Tomasz Kaczmarek

Personal information
- Date of birth: 20 September 1984 (age 41)
- Place of birth: Wrocław, Poland
- Position: Forward

Team information
- Current team: Raków Częstochowa (manager)

Senior career*
- Years: Team / Apps / (Gls)
- SpVg Porz
- 2006–2008: FC Junkersdorf

Managerial career
- 2011: Bonner SC (U19)
- 2011: Bonner SC
- 2015–2016: Viktoria Köln
- 2017: Stuttgarter Kickers
- 2018–2019: Fortuna Köln
- 2021–2022: Lechia Gdańsk
- 2023–2024: Den Bosch
- 2026: Radomiak Radom
- 2026–: Raków Częstochowa

= Tomasz Kaczmarek =

Polish football manager (born 1984)

Tomasz Kaczmarek (born 20 September 1984) is a Polish professional football manager and former player who is currently the manager of Ekstraklasa club Raków Częstochowa.

==Coaching career==
Kaczmarek moved from Poland to Germany at the age of 9 and only played on amateur level as an active footballer.

He started his coaching career in 2009 as a part of the coaching staff at Bonner SC. From January 2011, he took charge of the U19's at the club and later a half year for the first team, which he was in charge of until the end of 2011, where he was hired as assistant manager for the Egyptian national team under manager Bob Bradley.

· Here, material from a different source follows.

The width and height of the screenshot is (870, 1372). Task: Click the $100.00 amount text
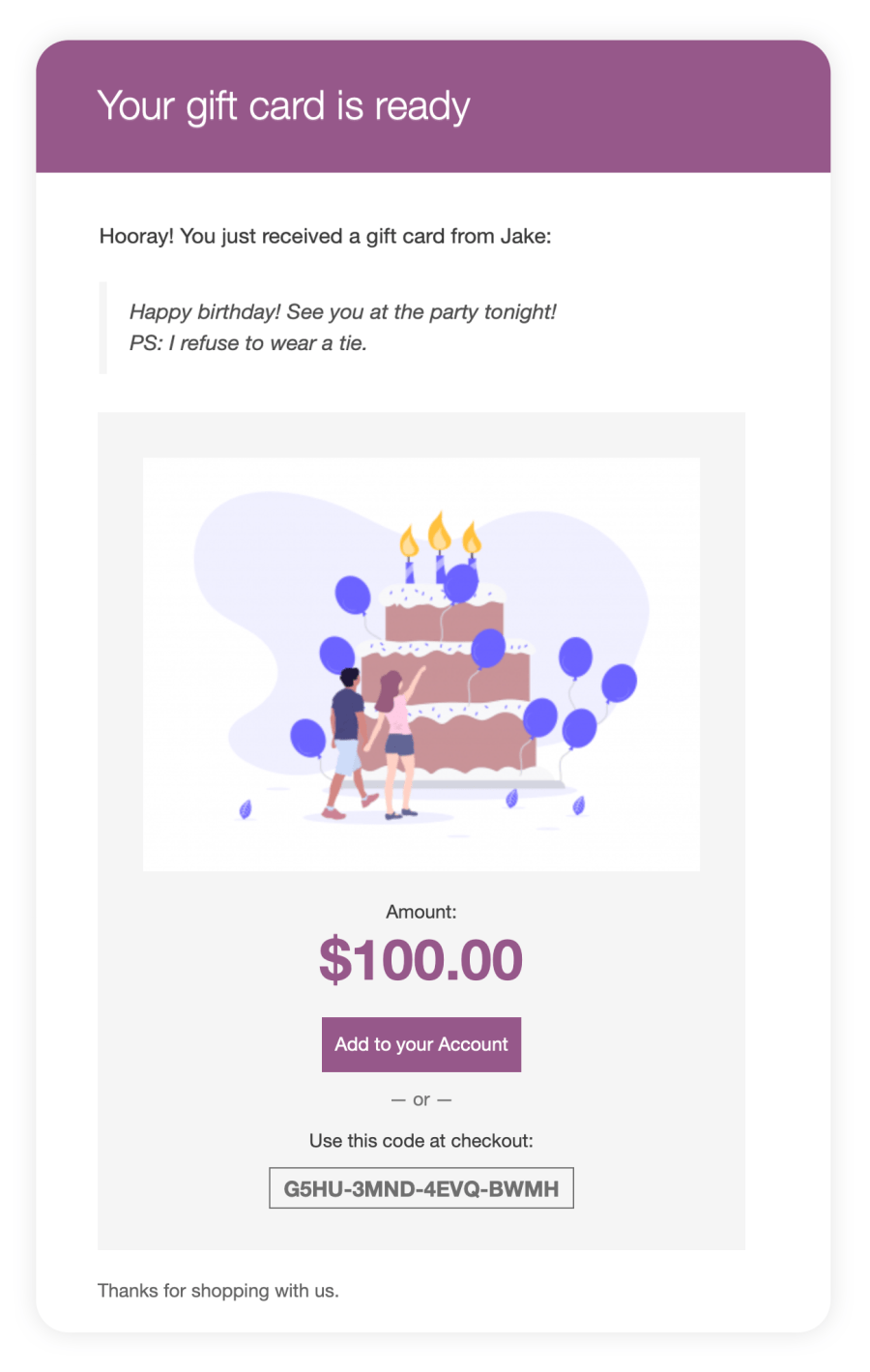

Bradley and his coaching staff, including Kaczmarek, left in November 2013. On 30 March 2014, Kaczmarek followed Bradley to Norwegian club Stabæk IF, still as his assistant.

On 8 January 2020, Kaczmarek was appointed assistant coach of head coach Kosta Runjaić at Pogoń Szczecin.

On 1 September 2021, he was announced as the manager of Lechia Gdańsk. In his first season in charge, he led Lechia to a 4th-place finish in Ekstraklasa. Exactly a year after his appointment, he was relieved of his duties following a poor start to the campaign, with Lechia crashing out of the UEFA Europa Conference League second qualifying round and at the bottom of the league table, with just one point following six games.

On 10 April 2023, Kaczmarek was appointed manager of Eerste Divisie side Den Bosch on a two-year contract. He was sacked on 11 April 2024, with a record of 7 wins, 10 draws and 23 losses across all competitions.

On 11 June 2024, he joined NAC Breda's coaching staff as an assistant under manager Carl Hoefkens.

On 22 June 2026, Ekstraklasa club Radomiak Radom appointed Kaczmarek as their new manager on a three-year contract. He led the team in seven matches, with a record of three wins, two draws and three losses.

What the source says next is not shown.